Klik hier voor grote afbeelding (met gegevens)
Gordingenkap

Bij een gordingenkap worden de daksporen of het dakbeschot gedragen door gordingen. Deze balken liggen evenwijdig aan de nok met één kant evenwijdig aan het dakschild. Wordt de gording op zijn beurt gedragen door een spant, dan is de oplegging vaak versterkt door een gordingklos.
Bij een kap met flieringen liggen deze niet gekanteld, maar de bovenzijde ligt horizontaal en de sporen (of het beschot) rusten dan op een hoek ervan.
Wanneer een huis niet al te breed is, kunnen de gordingen opgelegd zijn in de zijmuren en is er geen spant nodig.

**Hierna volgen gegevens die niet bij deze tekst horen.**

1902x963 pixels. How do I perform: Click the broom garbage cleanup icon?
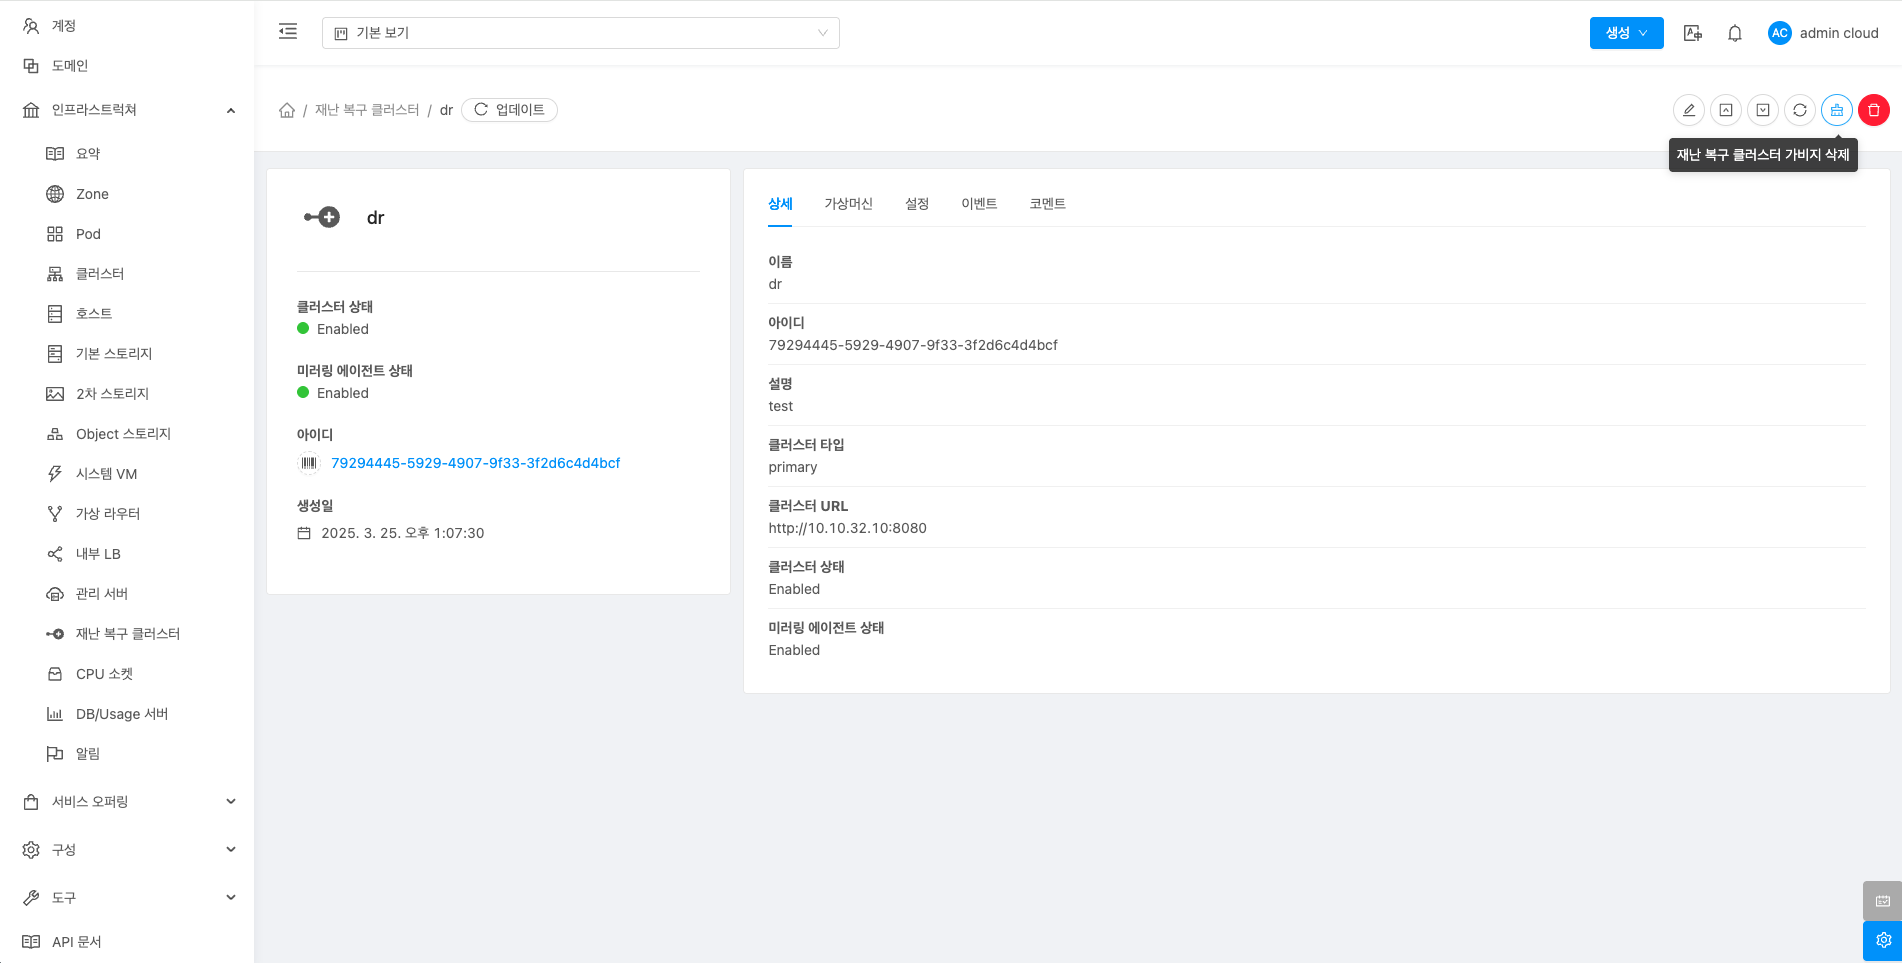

Er zijn heel oude voorbeelden bekend, de flauwe dakhellingen van zuidelijke landen hebben in onze streken tot in de middeleeuwen regelmatig navolging gevonden. Toch kennen we de gordingenkap vooral als een verschijnsel uit de 19e en 20e eeuw (en inmiddels ook uit de 21e). In die tijd zijn de sporen meestal al verdrongen door beschot.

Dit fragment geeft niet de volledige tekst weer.